* _WHAT YOU HAVE TO DO_
Present the lines of the entries from the one containing "Given: Click the" through the one containing "Looking at the screenshot, I should 189,277.", inclusive, as a Markdown table with the columns No. and Text, skipping any blank lines. Leave the pictures out of the table.

[Dataset entries]

==================================================

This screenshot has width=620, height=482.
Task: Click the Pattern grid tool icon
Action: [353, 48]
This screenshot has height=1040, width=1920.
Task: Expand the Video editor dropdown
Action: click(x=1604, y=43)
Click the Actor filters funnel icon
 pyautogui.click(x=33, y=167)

==================================================

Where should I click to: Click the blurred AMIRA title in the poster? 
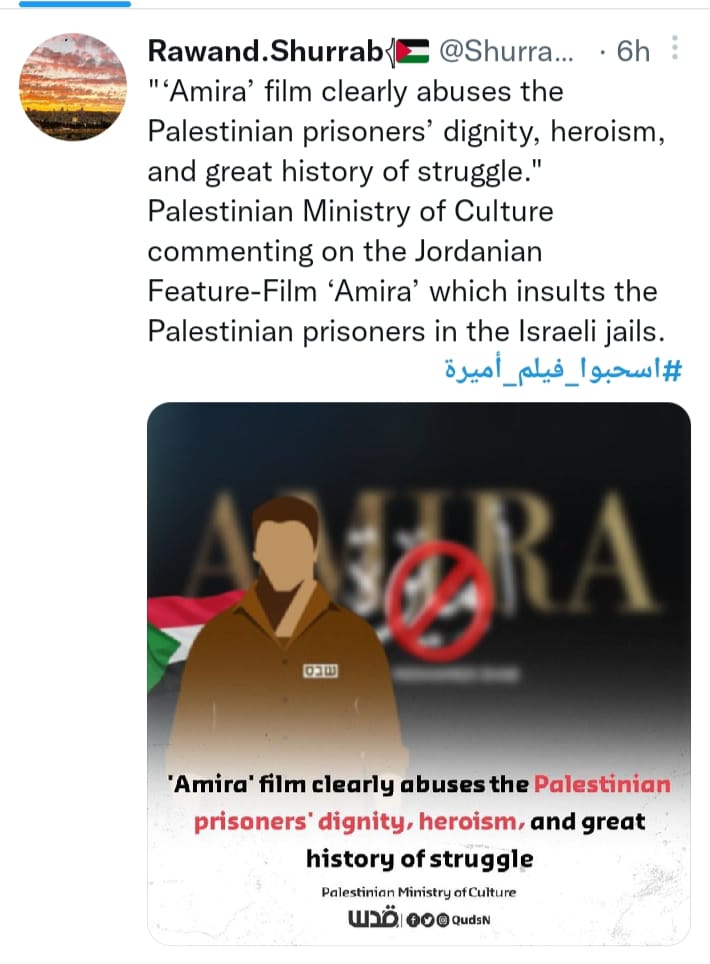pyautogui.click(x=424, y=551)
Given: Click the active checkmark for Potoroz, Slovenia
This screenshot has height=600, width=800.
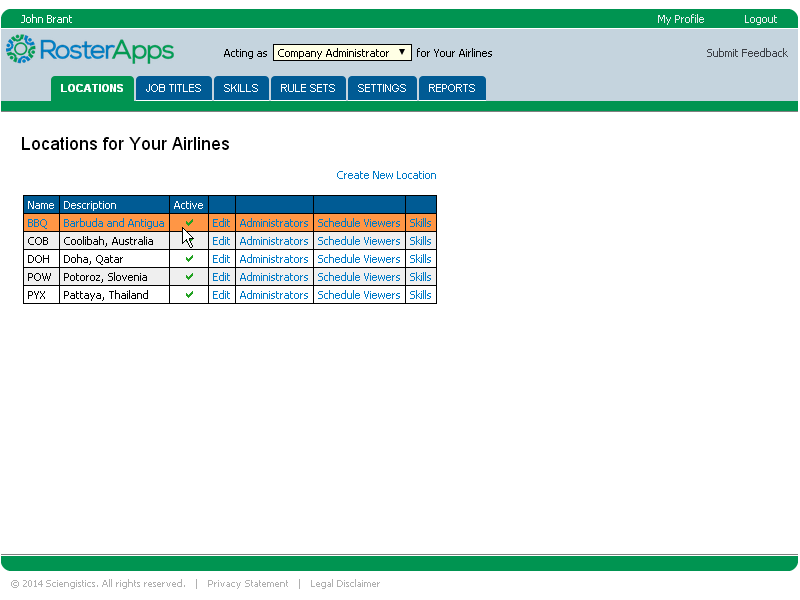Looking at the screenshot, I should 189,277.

==================================================

* _WRITTEN ANSWER_
| No. | Text |
|---|---|
| 1 | Given: Click the active checkmark for Potoroz, Slovenia |
| 2 | This screenshot has height=600, width=800. |
| 3 | Looking at the screenshot, I should 189,277. |